Orson Scott Card's InterGalactic Medicine Show (IGMS)
- First edition
- Editors: Orson Scott Card; Edmund R. Schubert;
- Cover artist: Tomislav Tikulin
- Language: English
- Genre: Science fiction, fantasy
- Publisher: Tor Books
- Publication date: 2008
- Publication place: United States
- Media type: Print (paperback)
- Pages: 432
- ISBN: 0-7653-2000-2
- OCLC: 184823048

= Orson Scott Card's InterGalactic Medicine Show =

2008 anthology edited by Edmund R. Schubert and Orson Scott Card

Orson Scott Card's InterGalactic Medicine Show (2008) is a science fiction and fantasy anthology edited by Edmund R. Schubert and Orson Scott Card.

Originally published in paperback by Tor Books in August 2008, it contains eighteen stories from Card's online magazine InterGalactic Medicine Show including four from Card set in his Ender's Game universe.
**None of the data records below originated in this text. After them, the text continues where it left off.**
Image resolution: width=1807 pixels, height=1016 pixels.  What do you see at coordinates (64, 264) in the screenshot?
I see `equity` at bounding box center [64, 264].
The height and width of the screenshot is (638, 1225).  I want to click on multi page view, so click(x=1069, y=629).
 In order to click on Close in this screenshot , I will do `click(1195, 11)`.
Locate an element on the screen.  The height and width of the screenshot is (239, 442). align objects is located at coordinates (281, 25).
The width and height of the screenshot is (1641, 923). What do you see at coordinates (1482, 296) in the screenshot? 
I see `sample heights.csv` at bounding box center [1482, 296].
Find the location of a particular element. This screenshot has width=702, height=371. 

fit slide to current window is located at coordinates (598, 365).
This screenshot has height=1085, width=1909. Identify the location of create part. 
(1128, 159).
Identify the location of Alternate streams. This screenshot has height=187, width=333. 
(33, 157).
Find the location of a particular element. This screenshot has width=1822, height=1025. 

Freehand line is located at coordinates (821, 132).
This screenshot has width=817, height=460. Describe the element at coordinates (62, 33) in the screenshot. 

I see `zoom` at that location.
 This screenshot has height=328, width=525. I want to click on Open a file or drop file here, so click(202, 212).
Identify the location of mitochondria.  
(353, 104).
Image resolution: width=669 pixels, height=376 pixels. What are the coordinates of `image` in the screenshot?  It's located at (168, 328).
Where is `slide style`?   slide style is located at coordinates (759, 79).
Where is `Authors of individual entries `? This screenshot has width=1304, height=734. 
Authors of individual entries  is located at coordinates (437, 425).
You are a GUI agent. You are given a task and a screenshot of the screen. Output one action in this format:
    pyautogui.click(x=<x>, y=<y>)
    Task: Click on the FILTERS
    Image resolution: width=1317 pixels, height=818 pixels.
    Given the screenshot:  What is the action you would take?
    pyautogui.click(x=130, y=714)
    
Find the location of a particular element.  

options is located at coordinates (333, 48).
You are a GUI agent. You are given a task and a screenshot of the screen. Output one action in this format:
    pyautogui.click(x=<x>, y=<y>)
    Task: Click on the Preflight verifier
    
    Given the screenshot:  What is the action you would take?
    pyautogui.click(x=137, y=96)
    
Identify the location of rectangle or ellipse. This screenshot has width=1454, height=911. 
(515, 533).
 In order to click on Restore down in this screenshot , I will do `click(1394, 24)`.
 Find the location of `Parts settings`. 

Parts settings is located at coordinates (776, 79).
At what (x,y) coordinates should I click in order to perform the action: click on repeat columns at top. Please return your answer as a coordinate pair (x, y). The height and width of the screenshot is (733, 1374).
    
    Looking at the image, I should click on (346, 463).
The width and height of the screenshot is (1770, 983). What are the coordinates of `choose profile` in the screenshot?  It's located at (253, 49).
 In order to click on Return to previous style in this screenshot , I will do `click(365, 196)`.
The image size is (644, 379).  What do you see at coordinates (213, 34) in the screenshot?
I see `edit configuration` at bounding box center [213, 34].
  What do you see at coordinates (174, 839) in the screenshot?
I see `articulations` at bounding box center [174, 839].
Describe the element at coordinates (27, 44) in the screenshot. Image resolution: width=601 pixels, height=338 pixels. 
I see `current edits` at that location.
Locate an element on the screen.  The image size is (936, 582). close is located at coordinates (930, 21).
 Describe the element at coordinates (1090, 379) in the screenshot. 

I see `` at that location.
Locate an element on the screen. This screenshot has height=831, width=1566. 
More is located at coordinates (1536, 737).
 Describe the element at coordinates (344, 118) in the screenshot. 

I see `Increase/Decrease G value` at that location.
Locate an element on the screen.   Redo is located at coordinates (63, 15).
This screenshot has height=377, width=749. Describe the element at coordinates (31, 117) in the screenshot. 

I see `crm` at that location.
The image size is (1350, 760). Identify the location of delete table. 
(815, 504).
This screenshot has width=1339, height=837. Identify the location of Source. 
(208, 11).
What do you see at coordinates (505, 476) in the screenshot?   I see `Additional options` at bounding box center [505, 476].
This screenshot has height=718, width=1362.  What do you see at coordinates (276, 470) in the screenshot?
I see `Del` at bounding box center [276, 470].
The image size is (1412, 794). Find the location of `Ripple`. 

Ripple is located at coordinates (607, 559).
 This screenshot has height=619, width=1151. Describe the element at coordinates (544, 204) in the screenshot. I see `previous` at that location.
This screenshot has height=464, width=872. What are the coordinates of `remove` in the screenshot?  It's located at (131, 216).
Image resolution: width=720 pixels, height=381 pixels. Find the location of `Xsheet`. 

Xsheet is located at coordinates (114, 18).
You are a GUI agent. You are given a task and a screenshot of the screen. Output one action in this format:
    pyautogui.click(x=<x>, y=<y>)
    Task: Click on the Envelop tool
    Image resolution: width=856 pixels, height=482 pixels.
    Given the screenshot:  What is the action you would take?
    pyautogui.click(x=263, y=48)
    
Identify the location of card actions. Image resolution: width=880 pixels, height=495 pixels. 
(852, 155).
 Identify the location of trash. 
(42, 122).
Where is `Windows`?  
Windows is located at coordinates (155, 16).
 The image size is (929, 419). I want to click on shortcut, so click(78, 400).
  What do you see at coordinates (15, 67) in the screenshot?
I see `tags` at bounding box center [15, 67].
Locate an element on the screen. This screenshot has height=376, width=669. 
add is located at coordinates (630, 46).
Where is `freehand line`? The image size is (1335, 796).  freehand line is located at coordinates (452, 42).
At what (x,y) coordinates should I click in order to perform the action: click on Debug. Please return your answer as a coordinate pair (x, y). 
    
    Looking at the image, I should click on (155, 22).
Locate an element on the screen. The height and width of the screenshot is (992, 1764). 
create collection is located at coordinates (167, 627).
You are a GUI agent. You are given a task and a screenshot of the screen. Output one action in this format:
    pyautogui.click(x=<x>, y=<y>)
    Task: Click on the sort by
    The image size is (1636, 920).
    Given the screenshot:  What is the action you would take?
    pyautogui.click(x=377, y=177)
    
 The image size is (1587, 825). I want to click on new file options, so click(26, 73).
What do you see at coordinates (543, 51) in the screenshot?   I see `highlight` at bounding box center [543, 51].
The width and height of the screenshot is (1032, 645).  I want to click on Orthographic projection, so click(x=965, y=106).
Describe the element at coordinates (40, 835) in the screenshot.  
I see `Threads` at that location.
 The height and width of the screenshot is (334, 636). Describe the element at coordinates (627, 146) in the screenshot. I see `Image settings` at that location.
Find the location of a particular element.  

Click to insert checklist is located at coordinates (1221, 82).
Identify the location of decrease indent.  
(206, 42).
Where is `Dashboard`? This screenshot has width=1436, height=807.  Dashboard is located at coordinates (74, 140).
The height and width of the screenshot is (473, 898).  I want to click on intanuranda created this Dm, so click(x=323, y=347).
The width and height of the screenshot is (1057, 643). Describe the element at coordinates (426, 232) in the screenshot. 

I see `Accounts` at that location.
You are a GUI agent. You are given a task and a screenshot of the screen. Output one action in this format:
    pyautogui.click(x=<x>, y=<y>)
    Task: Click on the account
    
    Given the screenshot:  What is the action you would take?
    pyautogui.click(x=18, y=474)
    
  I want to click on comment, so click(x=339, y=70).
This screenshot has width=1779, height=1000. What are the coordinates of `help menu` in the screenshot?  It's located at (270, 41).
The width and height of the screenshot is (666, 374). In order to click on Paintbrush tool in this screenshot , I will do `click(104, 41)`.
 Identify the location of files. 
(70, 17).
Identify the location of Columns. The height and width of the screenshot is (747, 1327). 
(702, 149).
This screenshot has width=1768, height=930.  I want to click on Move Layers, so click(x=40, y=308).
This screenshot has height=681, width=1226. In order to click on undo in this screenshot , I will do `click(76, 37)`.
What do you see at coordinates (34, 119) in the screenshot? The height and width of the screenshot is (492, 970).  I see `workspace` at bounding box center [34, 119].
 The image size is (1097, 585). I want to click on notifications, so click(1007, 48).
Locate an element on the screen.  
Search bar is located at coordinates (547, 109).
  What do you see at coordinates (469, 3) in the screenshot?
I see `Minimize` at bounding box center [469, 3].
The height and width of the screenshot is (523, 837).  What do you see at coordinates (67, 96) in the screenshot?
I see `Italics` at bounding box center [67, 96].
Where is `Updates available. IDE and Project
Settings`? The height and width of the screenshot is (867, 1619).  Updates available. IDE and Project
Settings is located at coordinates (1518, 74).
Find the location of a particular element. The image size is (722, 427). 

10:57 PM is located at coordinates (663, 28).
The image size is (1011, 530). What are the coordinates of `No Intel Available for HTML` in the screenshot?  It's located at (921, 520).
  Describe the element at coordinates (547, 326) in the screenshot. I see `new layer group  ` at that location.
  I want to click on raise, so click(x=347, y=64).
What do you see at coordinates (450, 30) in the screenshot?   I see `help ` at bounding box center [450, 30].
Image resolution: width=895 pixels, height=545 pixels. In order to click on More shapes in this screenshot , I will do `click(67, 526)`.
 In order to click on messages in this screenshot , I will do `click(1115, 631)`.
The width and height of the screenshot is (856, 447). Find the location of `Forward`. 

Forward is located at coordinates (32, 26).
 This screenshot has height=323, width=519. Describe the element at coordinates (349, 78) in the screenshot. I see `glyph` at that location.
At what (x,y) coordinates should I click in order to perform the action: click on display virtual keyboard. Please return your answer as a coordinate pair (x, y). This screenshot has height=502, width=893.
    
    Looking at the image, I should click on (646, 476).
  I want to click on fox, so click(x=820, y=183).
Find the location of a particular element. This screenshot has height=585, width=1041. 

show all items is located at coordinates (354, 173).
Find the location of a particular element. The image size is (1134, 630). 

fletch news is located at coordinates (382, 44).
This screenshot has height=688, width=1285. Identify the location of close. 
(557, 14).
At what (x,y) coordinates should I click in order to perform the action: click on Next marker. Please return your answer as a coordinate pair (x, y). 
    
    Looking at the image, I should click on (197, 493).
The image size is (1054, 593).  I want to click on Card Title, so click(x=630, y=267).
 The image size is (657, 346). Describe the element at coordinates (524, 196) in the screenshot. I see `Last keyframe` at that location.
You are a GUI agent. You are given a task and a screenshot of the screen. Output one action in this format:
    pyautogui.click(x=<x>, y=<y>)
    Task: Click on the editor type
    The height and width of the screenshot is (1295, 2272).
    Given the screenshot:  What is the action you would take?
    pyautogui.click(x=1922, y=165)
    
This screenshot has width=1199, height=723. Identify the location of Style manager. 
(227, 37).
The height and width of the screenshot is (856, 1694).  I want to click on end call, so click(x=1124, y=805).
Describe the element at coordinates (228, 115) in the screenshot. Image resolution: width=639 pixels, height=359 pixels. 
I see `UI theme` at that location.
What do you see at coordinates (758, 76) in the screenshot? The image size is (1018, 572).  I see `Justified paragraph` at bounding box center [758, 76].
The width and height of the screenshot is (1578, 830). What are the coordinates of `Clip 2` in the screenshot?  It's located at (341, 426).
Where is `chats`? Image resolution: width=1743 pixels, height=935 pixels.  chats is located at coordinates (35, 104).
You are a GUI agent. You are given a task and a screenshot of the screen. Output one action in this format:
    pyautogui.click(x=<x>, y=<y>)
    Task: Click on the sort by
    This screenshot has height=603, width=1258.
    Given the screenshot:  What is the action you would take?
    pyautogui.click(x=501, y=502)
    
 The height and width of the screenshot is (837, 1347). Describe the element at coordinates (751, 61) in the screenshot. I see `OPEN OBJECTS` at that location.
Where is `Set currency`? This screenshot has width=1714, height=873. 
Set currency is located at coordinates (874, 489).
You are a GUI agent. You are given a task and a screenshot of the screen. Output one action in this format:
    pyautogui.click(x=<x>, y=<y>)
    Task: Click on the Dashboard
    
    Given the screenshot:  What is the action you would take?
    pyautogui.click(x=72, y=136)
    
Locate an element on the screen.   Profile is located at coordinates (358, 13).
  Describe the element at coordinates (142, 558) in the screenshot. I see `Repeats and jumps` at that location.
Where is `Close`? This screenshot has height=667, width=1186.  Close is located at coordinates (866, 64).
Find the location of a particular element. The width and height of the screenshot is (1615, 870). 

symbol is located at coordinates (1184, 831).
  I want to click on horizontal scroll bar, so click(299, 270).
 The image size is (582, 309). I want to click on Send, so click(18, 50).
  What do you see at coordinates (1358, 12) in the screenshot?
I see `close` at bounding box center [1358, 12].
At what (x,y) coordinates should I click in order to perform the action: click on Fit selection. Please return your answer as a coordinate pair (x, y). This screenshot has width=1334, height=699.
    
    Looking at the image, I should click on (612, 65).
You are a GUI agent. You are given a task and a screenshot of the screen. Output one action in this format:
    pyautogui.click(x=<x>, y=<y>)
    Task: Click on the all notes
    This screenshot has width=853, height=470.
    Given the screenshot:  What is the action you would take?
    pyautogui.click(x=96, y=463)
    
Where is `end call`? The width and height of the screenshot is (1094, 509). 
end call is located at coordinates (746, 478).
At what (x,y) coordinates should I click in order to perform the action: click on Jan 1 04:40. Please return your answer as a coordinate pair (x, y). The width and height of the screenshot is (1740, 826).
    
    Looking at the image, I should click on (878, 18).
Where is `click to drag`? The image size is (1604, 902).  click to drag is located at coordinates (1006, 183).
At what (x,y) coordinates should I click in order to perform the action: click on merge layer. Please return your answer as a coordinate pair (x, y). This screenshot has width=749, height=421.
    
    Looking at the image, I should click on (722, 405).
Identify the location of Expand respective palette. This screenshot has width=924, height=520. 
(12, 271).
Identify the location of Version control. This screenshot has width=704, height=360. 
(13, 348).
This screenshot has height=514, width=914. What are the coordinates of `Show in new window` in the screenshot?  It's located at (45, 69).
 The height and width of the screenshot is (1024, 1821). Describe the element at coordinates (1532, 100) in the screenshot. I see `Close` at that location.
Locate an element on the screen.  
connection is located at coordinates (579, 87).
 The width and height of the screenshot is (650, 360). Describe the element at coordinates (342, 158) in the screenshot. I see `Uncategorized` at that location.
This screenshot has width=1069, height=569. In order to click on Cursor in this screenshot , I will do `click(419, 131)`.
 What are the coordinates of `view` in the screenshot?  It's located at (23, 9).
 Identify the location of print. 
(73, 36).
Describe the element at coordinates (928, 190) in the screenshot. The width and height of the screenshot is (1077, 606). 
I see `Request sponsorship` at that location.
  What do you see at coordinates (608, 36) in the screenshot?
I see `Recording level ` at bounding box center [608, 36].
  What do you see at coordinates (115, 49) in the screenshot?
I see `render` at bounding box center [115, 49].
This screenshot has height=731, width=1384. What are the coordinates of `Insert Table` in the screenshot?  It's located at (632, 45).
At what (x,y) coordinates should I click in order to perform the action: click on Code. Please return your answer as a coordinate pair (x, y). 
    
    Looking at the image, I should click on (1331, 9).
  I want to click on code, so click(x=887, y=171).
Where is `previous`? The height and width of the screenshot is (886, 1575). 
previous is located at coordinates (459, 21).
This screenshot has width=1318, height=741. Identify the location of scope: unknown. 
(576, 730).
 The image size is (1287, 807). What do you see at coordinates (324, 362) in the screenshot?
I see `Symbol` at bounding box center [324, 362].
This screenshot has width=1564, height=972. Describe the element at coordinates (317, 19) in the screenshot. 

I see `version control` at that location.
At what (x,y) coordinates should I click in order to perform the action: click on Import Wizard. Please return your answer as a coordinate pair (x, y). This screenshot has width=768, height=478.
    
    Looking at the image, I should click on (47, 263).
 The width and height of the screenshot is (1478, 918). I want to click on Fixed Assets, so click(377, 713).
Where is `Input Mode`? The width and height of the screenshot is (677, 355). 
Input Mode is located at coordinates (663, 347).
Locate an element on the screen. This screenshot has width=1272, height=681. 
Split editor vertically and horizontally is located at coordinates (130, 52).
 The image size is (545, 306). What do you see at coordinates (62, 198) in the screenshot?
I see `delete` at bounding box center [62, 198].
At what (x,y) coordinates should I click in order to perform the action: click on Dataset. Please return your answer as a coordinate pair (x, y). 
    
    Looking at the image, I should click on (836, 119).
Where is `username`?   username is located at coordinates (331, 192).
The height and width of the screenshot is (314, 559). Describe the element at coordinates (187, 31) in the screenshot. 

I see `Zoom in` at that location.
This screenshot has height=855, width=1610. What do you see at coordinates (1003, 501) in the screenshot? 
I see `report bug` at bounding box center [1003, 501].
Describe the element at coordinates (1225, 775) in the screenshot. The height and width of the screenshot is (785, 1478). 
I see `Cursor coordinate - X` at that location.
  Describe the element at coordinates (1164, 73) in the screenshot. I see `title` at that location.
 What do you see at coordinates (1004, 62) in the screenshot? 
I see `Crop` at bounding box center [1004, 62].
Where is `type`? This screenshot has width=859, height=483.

An audiobook version of the anthology was released by Blackstone Audio in November 2008, which contains an additional "special audio-only bonus" story, Ender's Homecoming.

== Contents ==
The stories included in the anthology are:

- "In the Eyes of the Empress’s Cat" – Bradley P. Beaulieu
- "Mazer in Prison" – Orson Scott Card
- "Tabloid Reporter to the Stars" – Eric James Stone
- "Audience" – Ty Franck
- "The Mooncalfe" – David Farland
- "Cheater" – Orson Scott Card
- "Dream Engine" – Tim Pratt
- "Hats Off" – David Lubar
- "Eviction Notice" – Scott M. Roberts
- "To Know All Things That Are in the Earth" – James Maxey
- "Beats of Seven" – Peter Orullian
- "Pretty Boy" – Orson Scott Card
- "Respite" – Rachel Ann Dryden
- "Fat Farm" – Aaron Johnston, based on the story by Orson Scott Card
- "The Box of Beautiful Things" – Brian Dolton
- "Taint of Treason" – Eric James Stone
- "Call Me Mr. Positive" – Tom Barlow
- "A Young Man with Prospects" – Orson Scott Card

Additional story on the audiobook release:
- - "Ender's Homecoming" – Orson Scott Card

=== Audiobook ===
Produced by Emily Janice Card and Stefan Rudnicki, the stories are narrated by J. Paul Boehmer, Richard Brewer, Cassandra Campbell, Emily Janice Card, Mark Deakins, Vanessa Hart, Don Leslie, Rosalyn Landor, Stefan Rudnicki, Mirron Willis and Orson Scott Card.